In yet another approach, sequential formation of layers is carried out using particle bombardment technique. Particle bombardment can be used to form a coated layer without having to dissolve the polymer in a solvent. For example, U.S. Pat. No. 6,803,070 describes an apparatus having an electrostatic spray nozzle adapted to direct a stream of nanoparticles suspended in a solution toward a positive outlet. A coated layer can be formed by positioning a substrate on which the coating is to be formed, such as a previously coated layer, between an electrode and the positive outlet, so that when the electrode is charged, polymeric nanoparticles are redirected from the outlet toward the electrode and onto the previously coated layer to form an adjacent coated layer.

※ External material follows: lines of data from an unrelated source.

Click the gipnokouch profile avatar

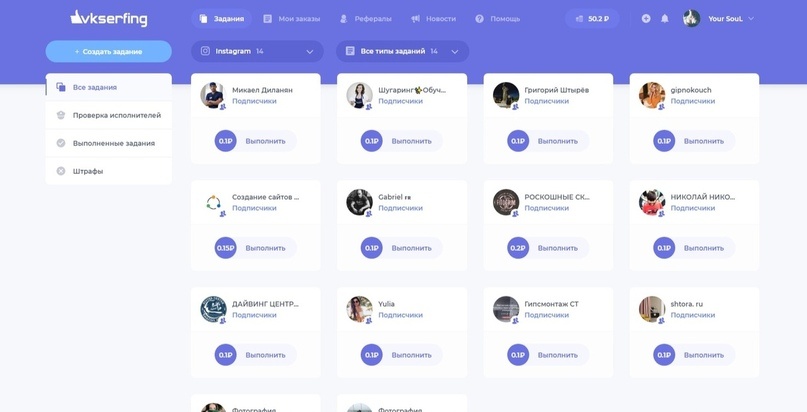coord(652,95)
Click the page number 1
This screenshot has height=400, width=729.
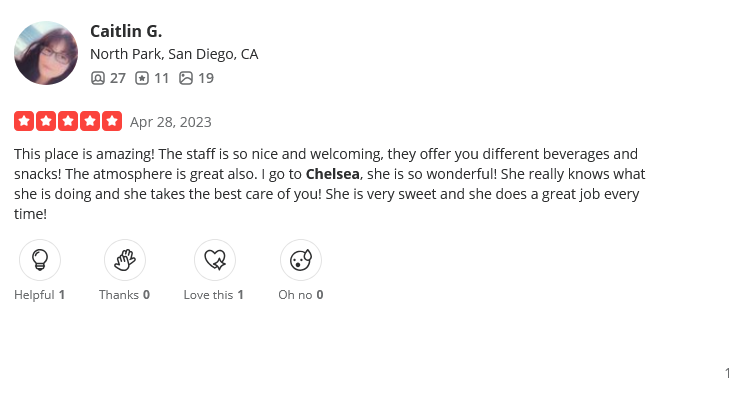click(x=727, y=373)
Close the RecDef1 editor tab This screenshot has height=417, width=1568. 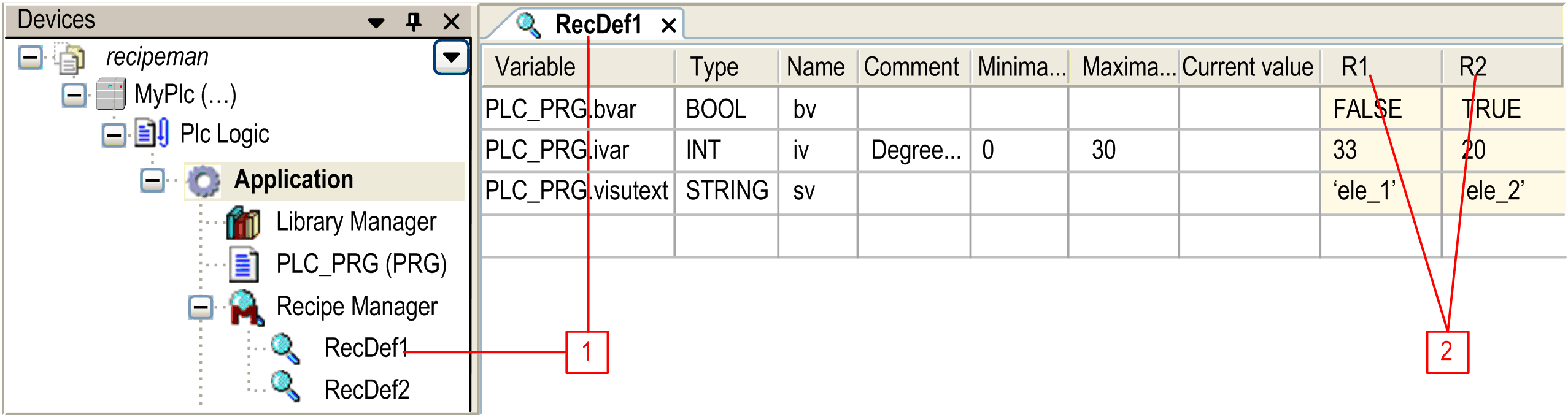(x=668, y=26)
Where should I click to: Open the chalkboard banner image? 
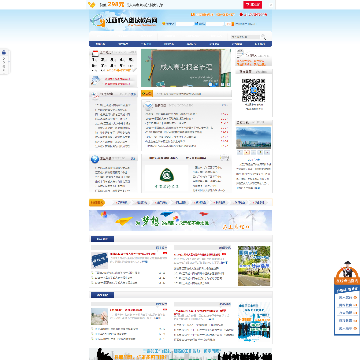[186, 68]
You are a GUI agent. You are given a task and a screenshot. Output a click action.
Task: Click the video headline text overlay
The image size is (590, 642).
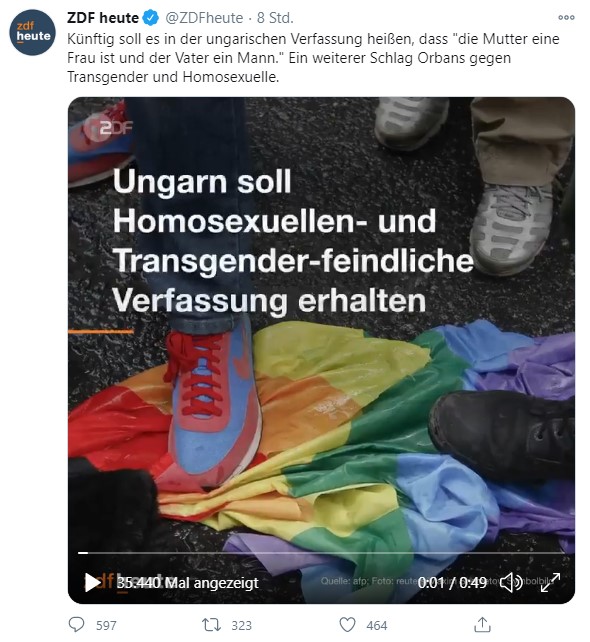coord(293,241)
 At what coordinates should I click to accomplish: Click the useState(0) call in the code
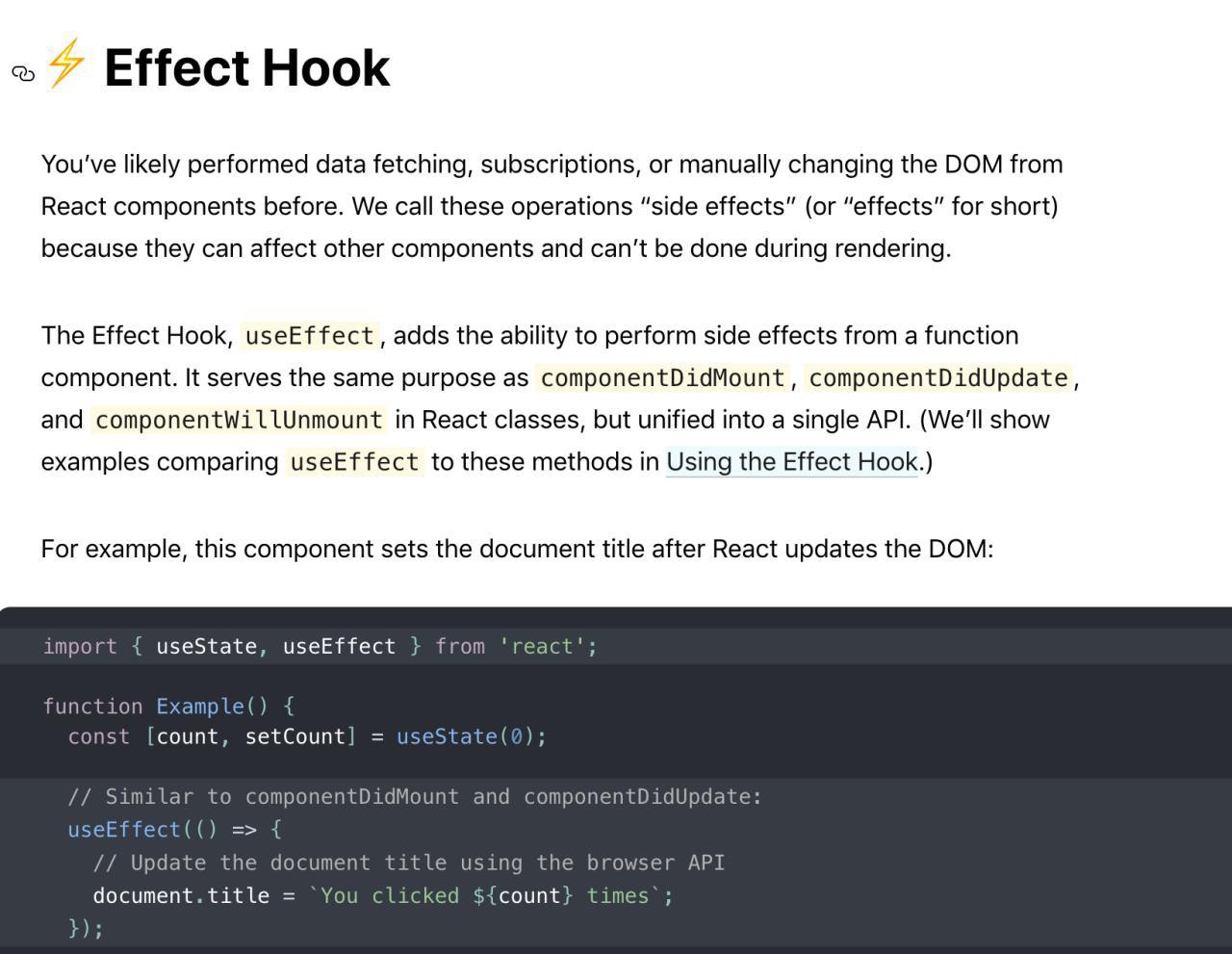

Thickness of the resulting layer can be controlled by selecting parameters such as the concentration of the biodegradable polymeric material, the type of solvent, and the temperature that the solvent casting is performed. A very thin layer can be formed by providing a low concentration of biodegradable polymer, increasing the temperature of the casting process, or both. The applied composition can be dried to cause removal of the solvent which forms the thin polymeric layer. In many constructions, the thickness of each layer in the construct about 100 nm or greater, such as in the range of about 0.5 μm to 25 μm, or about 1 μm to 10 μm. In many constructions, the overall thickness of the multi-layered construct is in the range of about 5 μm to about 100 μm, or about 10 μm to 100 μm.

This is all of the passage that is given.